Exercise prompt → Convert each line of the items below into a JSON array of strings, one string per line, leaving out blank lines.

Material for the task →
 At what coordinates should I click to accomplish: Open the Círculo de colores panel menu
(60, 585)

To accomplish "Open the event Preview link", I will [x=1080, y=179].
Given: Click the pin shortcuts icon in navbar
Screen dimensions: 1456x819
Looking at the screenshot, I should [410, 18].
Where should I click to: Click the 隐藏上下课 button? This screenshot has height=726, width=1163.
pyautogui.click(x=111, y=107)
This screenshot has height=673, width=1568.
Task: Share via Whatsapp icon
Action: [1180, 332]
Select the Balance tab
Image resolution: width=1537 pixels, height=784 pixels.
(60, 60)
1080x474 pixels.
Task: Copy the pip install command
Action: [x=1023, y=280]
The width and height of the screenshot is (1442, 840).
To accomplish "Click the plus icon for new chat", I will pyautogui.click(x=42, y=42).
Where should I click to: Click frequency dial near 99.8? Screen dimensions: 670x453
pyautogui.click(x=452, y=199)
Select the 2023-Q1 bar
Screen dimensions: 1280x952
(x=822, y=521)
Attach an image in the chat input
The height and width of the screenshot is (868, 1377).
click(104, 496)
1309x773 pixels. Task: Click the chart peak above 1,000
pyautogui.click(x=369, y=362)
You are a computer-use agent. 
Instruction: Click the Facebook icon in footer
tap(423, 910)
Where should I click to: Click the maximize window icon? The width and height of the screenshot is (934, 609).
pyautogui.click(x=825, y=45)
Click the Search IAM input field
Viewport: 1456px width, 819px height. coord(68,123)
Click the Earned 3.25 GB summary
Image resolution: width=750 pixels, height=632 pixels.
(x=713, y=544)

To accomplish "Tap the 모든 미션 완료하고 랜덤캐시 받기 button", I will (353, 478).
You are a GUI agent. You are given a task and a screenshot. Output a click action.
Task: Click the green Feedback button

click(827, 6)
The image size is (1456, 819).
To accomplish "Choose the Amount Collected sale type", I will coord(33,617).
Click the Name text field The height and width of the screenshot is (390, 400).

Exercise result →
[
  " At what coordinates should I click to accomplish: Open the Círculo de colores panel menu",
  "(60, 585)",
  "To accomplish \"Open the event Preview link\", I will [x=1080, y=179].",
  "Given: Click the pin shortcuts icon in navbar",
  "Screen dimensions: 1456x819",
  "Looking at the screenshot, I should [410, 18].",
  "Where should I click to: Click the 隐藏上下课 button? This screenshot has height=726, width=1163.",
  "pyautogui.click(x=111, y=107)",
  "This screenshot has height=673, width=1568.",
  "Task: Share via Whatsapp icon",
  "Action: [1180, 332]",
  "Select the Balance tab",
  "Image resolution: width=1537 pixels, height=784 pixels.",
  "(60, 60)",
  "1080x474 pixels.",
  "Task: Copy the pip install command",
  "Action: [x=1023, y=280]",
  "The width and height of the screenshot is (1442, 840).",
  "To accomplish \"Click the plus icon for new chat\", I will pyautogui.click(x=42, y=42).",
  "Where should I click to: Click frequency dial near 99.8? Screen dimensions: 670x453",
  "pyautogui.click(x=452, y=199)",
  "Select the 2023-Q1 bar",
  "Screen dimensions: 1280x952",
  "(x=822, y=521)",
  "Attach an image in the chat input",
  "The height and width of the screenshot is (868, 1377).",
  "click(104, 496)",
  "1309x773 pixels. Task: Click the chart peak above 1,000",
  "pyautogui.click(x=369, y=362)",
  "You are a computer-use agent. ",
  "Instruction: Click the Facebook icon in footer",
  "tap(423, 910)",
  "Where should I click to: Click the maximize window icon? The width and height of the screenshot is (934, 609).",
  "pyautogui.click(x=825, y=45)",
  "Click the Search IAM input field",
  "Viewport: 1456px width, 819px height. coord(68,123)",
  "Click the Earned 3.25 GB summary",
  "Image resolution: width=750 pixels, height=632 pixels.",
  "(x=713, y=544)",
  "To accomplish \"Tap the 모든 미션 완료하고 랜덤캐시 받기 button\", I will (353, 478).",
  "You are a GUI agent. You are given a task and a screenshot. Output a click action.",
  "Task: Click the green Feedback button",
  "click(827, 6)",
  "The image size is (1456, 819).",
  "To accomplish \"Choose the Amount Collected sale type\", I will coord(33,617).",
  "Click the Name text field The height and width of the screenshot is (390, 400)."
]